IN THE DISTANCE, SWORDS, MACES, and clubs bewitched by the Enchantress of Skytower continued to hurtle toward Risgar’s Redoubt. Titus went through a cascade of spells to lock, steady, amplify, and focus his aim. The missiles must be struck down when they were more than three miles out, beyond the outer defensive walls of the redoubt. The moment they crossed over the walls, they would dive to the ground to wreak havoc on lives and property.

It was enjoyable, the repetition of the spells. It would have been meditative had his aim been perfect. But his success with moving objects hovered stubbornly at 50 percent. He would hit a few targets in a row, then miss the next few.

“That’s it for this flock,” shouted the captain. “Eat something quick if you need to. Visit the privy. The next flock will be here in no time.”

Fairfax appeared next to him on the rampart, paying little attention to the soldiers rushing about. “Sorry it took so long. Rogers’ verses were in terrible shape.”

He had heard an Eton education described as something that taught boys to write bad verses in Latin and just as awful prose in English.

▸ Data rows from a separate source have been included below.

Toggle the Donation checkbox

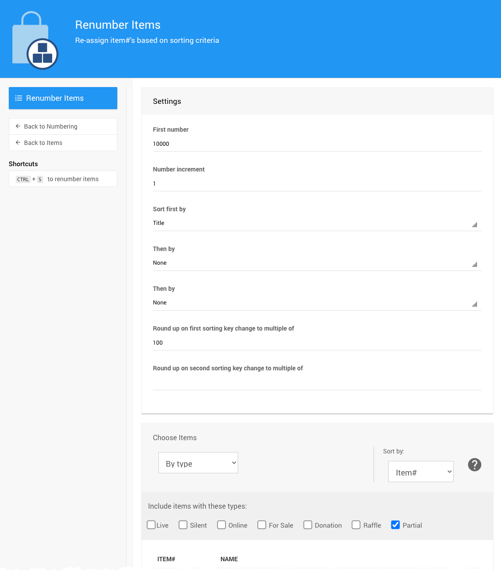[308, 525]
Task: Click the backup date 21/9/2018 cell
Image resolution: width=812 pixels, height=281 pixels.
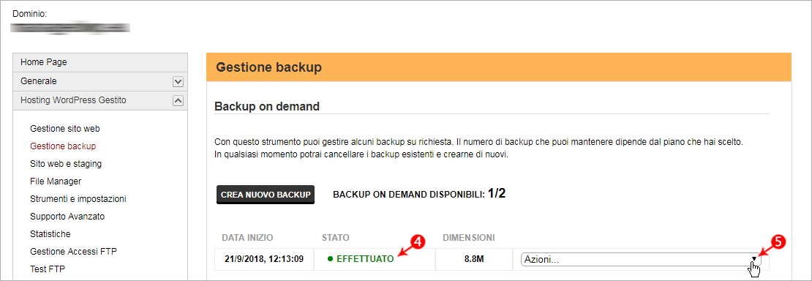Action: pos(264,259)
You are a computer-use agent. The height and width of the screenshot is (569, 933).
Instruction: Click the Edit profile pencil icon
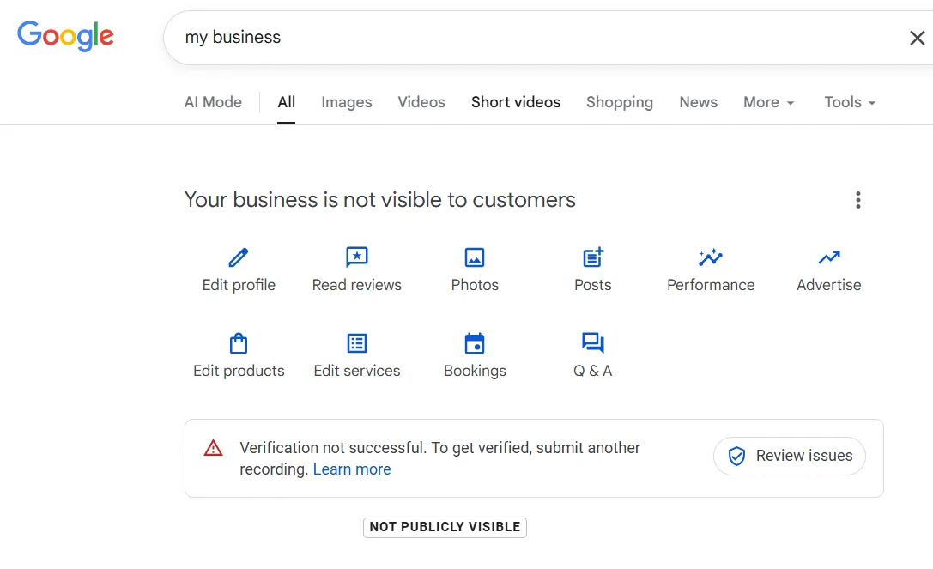(239, 257)
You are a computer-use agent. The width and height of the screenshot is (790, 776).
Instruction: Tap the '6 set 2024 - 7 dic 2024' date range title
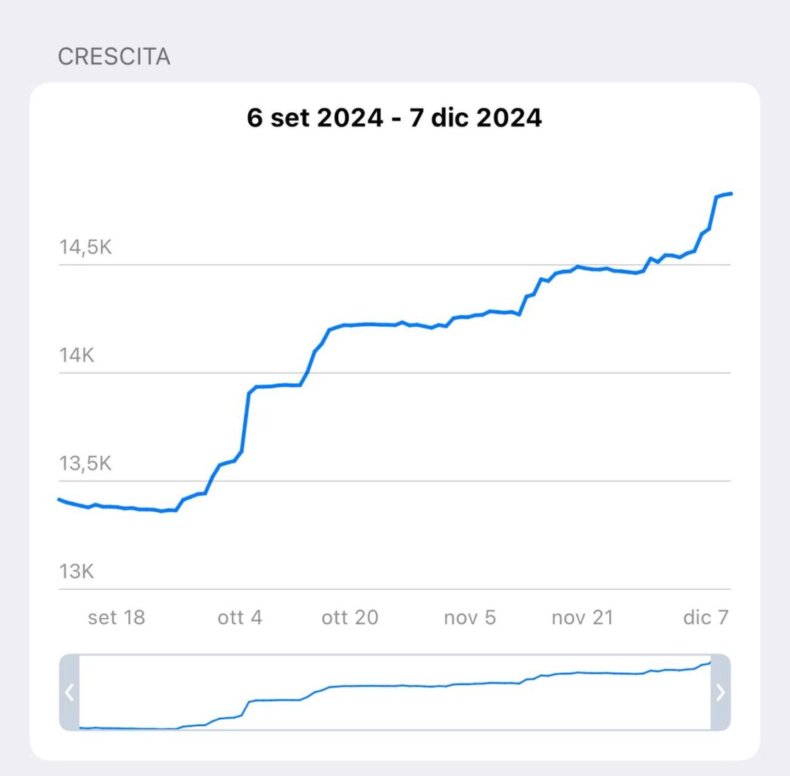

“You ought to charge a fee for your help.”

“Next Half I will. You wanted to see me?”

He always wanted to see her. Even when they were both in the Crucible together, the sad truth was that they saw far too little of each other, with most of her time spent in the practice cantos, and most of his in the teaching cantos.

He took her elbow and exited the Crucible. “Remember what I told you about the rupture view?”

She nodded. “The image of wyverns and armored chariots you saw in your head when I interrupted the Inquisitor.”

“I cannot be completely sure, but after speaking to my grandfather, I think it is the outer defenses of the Commander’s Palace in Atlantis.”

“The one in Lucidias?”

Lucidias was the capital city of Atlantis. He shook his head. “That compound is called Royalis—it used to be the king’s palace, when Atlantis still had kings. The Commander’s Palace is in the uplands. My grandfather had a spy who managed to send back a message in a bottle that traveled a thousand miles in open ocean. He indicated the rough location of the palace and noted that it had several rings of defense, one of wyverns, one of lean, swift, armored chariots, and another of huge chariots that carried dragons.”

“You didn’t mention dragons being carried.”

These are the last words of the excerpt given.